There is no doubt the U.S. beef industry is pressuring politicians
Financial Times Information
Global News Wire - Asia Africa Intelligence Wire
December 9, 2006 Saturday
(EDITORIAL from the Korea Herald on Dec. 9) The discovery of bone fragments in U.S. beef shipments is a serious health issue for Koreans. Despite claims to the contrary from U.S. officials, it is a valid concern for Koreans who imposed a ban on U.S. beef imports following the discovery of mad cow disease in the United States.
The three-year ban was lifted in September on condition that only boneless beef would be imported. Quarantine inspectors here, however, found bone fragments in all three shipments that have arrived since the lifting of the ban and have consequently rejected them. Korea accepts only boneless beef from cattle up to 30 months of age to guard against mad cow disease.
Prior to the U.S. beef import ban, Korea was the third-largest market for U.S. beef, valued at about $850 million annually. Understandably, U.S. officials are anxious to reclaim this lucrative market. From the consumers' perspective, however, even a remote possibility of mad-cow disease cannot be ignored.

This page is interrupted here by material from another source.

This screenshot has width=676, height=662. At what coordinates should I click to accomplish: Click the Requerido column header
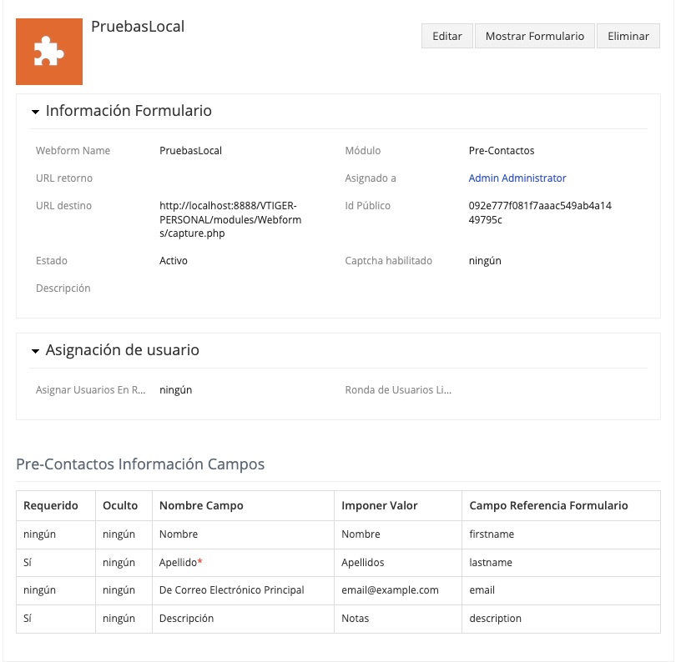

The efforts by U.S. officials to somehow link this health issue to the Korea-U.S. negotiations on a free trade agreement seem unwarranted and ill-advised. It so happens that the latest round of negotiations is taking place in Big Sky, Montana, the second largest beef producer in the United States. There is no doubt the U.S. beef industry is pressuring its politicians to demand Korea reopen its market to U.S. beef.
The U.S. Agriculture Secretary Mike Johanns claims that the bone fragments found in beef is not a safety issue. "This is a hypothetical effort to try to find a reason not to accept U.S. beef," he said in a press conference. He said he believes that even Korea is acknowledging this is not a safety issue.
Ask any person on the street in Seoul if he would feel secure eating U.S. beef with bone fragments. The answer would be an unequivocal "no."
Perhaps Americans feel differently on this issue. "American beef is safe regardless of bones," said Max Baucus, a Montana senator, chomping on beef steak for lunch with Kim Jong-hoon, Korea's chief trade negotiator, and his U.S. counterpart Wendy Cutler. Earlier, the senator said, "According to international standards, Korea should be accepting bone-in beef and offal as well as boneless U.S. beef right now, and they should move to take that step in Montana." Such a statement coming from Baucus, who is tipped to head the Senate Finance Committee, is a worrying development. The committee will be the first to review any free trade deal, so his remarks could be perceived as a clear threat to link further opening of the beef market with FTA negotiations.
However, as Cutler has said, the beef issue is not strictly linked to the FTA talks. It is unfortunate that bone fragments in beef, a major food safety issue in the mind of the public, has overshadowed the latest round of negotiations, considered the most crucial, unnecessarily raising tensions. U.S. officials must recognize the domestic situation in Korea where food safety is always a highly sensitive topic and decouple the beef shipment rejections from the larger task of FTA negotiations.